What needs to be done:
The reply should hold only the lines from the one with "Task: Open the Coin Value 1,00$ selector" to the one with "Task: Click the RegAss column header", both ends kept, exactly as they appear below, without any pictures.

Given records:
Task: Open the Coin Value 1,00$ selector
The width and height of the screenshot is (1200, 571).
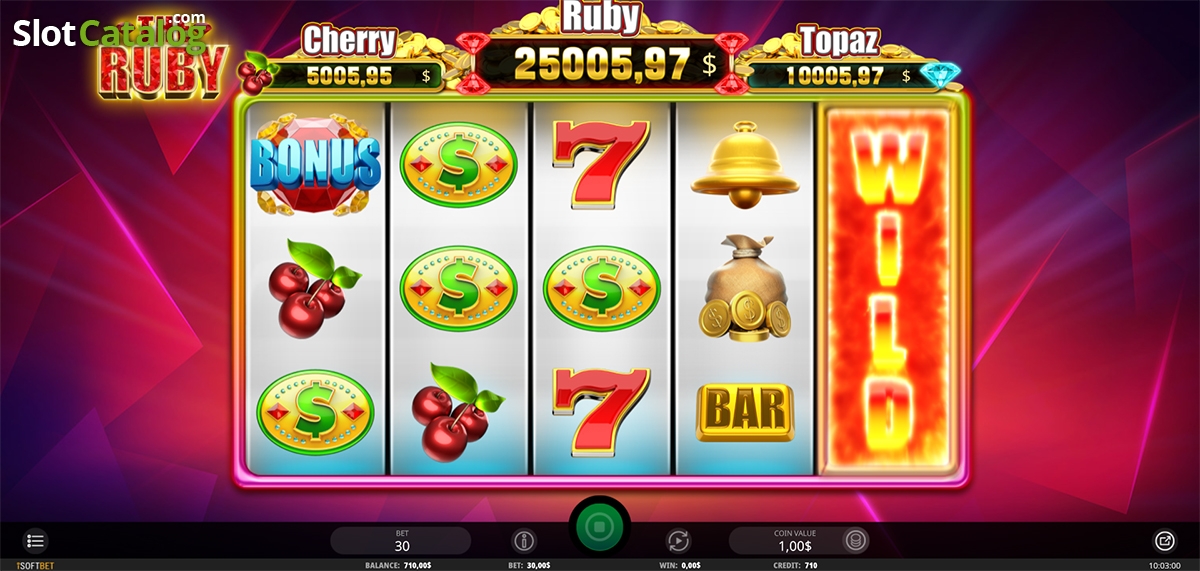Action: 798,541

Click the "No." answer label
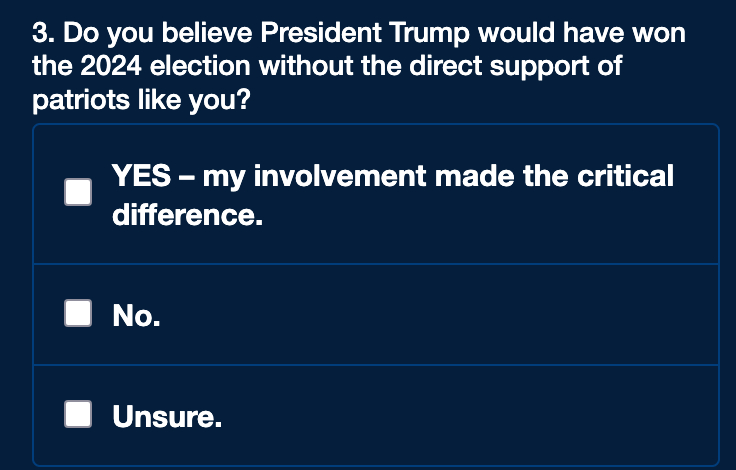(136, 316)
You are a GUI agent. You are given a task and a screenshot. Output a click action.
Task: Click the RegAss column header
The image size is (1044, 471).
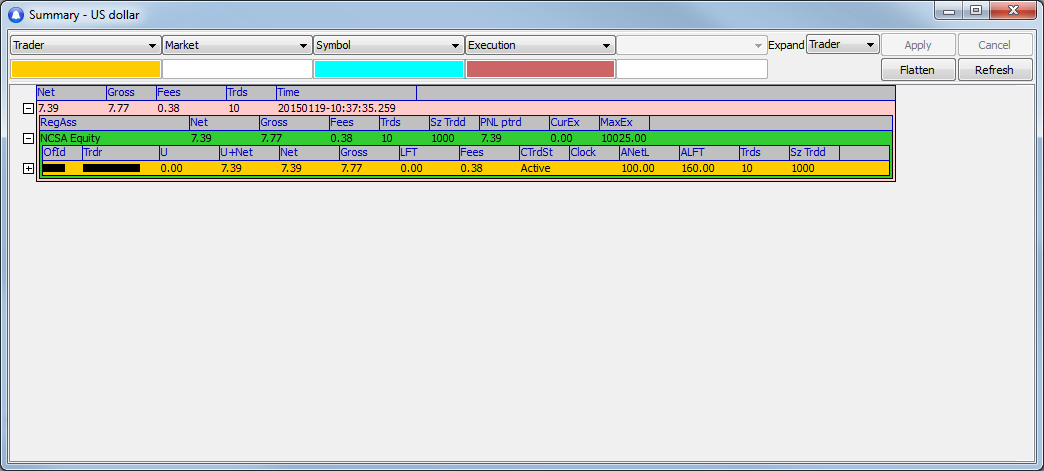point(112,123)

...

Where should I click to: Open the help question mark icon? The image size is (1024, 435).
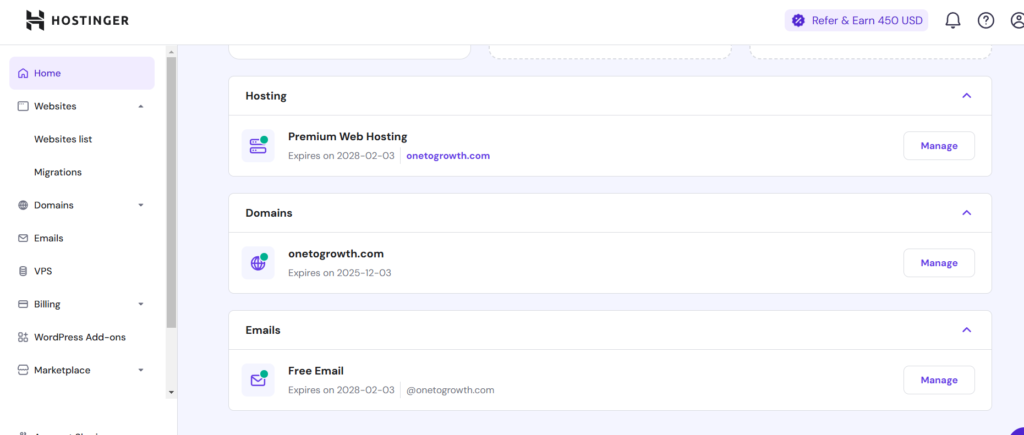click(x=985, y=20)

Answer for this exercise:
Task: Open the Coin Value 1,00$ selector
The width and height of the screenshot is (1200, 571).
Action: 798,541

Click the "No." answer label
(136, 316)
You are a GUI agent. You are given a task and a screenshot. Output a click action.
Task: Click the RegAss column header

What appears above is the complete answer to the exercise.